Much of his early writing was about his family and the cultural milieu he experienced as the son of an Episcopalian mother and Greek Orthodox father. He was raised in his father’s faith.
His formal education was rather scattered. He briefly attended Western Carolina University before transferring to Kent State University, where he quickly dropped out. Eventually he moved to Chicago, where he graduated from the School of the Art Institute of Chicago.
Throughout his teens and twenties, Sedaris experimented with visual and performance art, and the failure he experienced then gave him fodder for several early essays.
His pieces regularly appear in The New Yorker and have twice been included in “The Best American Essays.” There are over ten million copies of his books in print and they have been translated into 25 languages.

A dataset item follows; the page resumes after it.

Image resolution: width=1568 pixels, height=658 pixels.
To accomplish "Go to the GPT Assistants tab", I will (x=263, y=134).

In 2018 he was awarded the Terry Southern Prize for Humor, as well as the Medal for Spoken Language from the American Academy of Arts and Letters. He is a member of the American Academy of Arts and Letters.
His sister, actress, author and comedian Amy Sedaris, was a speaker for the Library System’s lecture series in 2014. Together they have written several plays under the name “The Talent Family.” Most have been performed at La MaMa Experimental Theater Club in New York City.

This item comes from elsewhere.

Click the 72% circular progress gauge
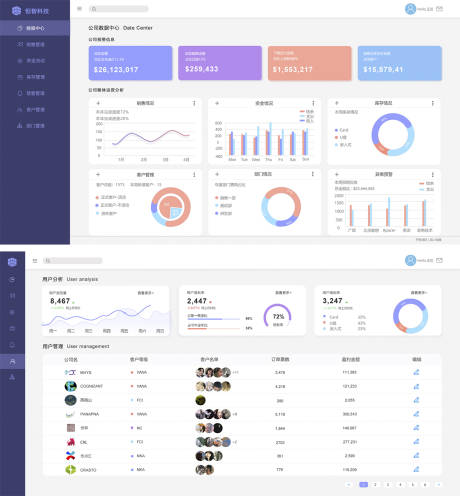The image size is (460, 496). coord(277,316)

His appearance in Scranton will be the initial stop on his first post-pandemic tour. Due to COVID-19, the American Masters Lecture was not held in 2020.
“We are extremely proud to be hosting David Sedaris during his tour of American cities and campuses,” said Mary Garm, director of the Lackawanna County Library System.
Previous American Masters Lecture speakers have included historians Michael Beschloss, Douglas Brinkley, David McCullough and James McPherson; author, journalist and film maker Sebastian Junger; author, actress, social critic and humorist Fran Lebowitz; theoretical physicist and futurist Michio Kaku; undersea explorer and Titanic discoverer Robert Ballard; and legendary Dallas Cowboy running back Emmitt Smith.
2019’s speaker was Colson Whitehead, Pulitzer Prize and National Book Award winner for his 2016 novel The Underground Railroad. His book, The Nickel Boys, published in 2019, won the Pulitzer Prize for Fiction. His most recent book, Harlem Shuffle, is slated for publication in September 2021.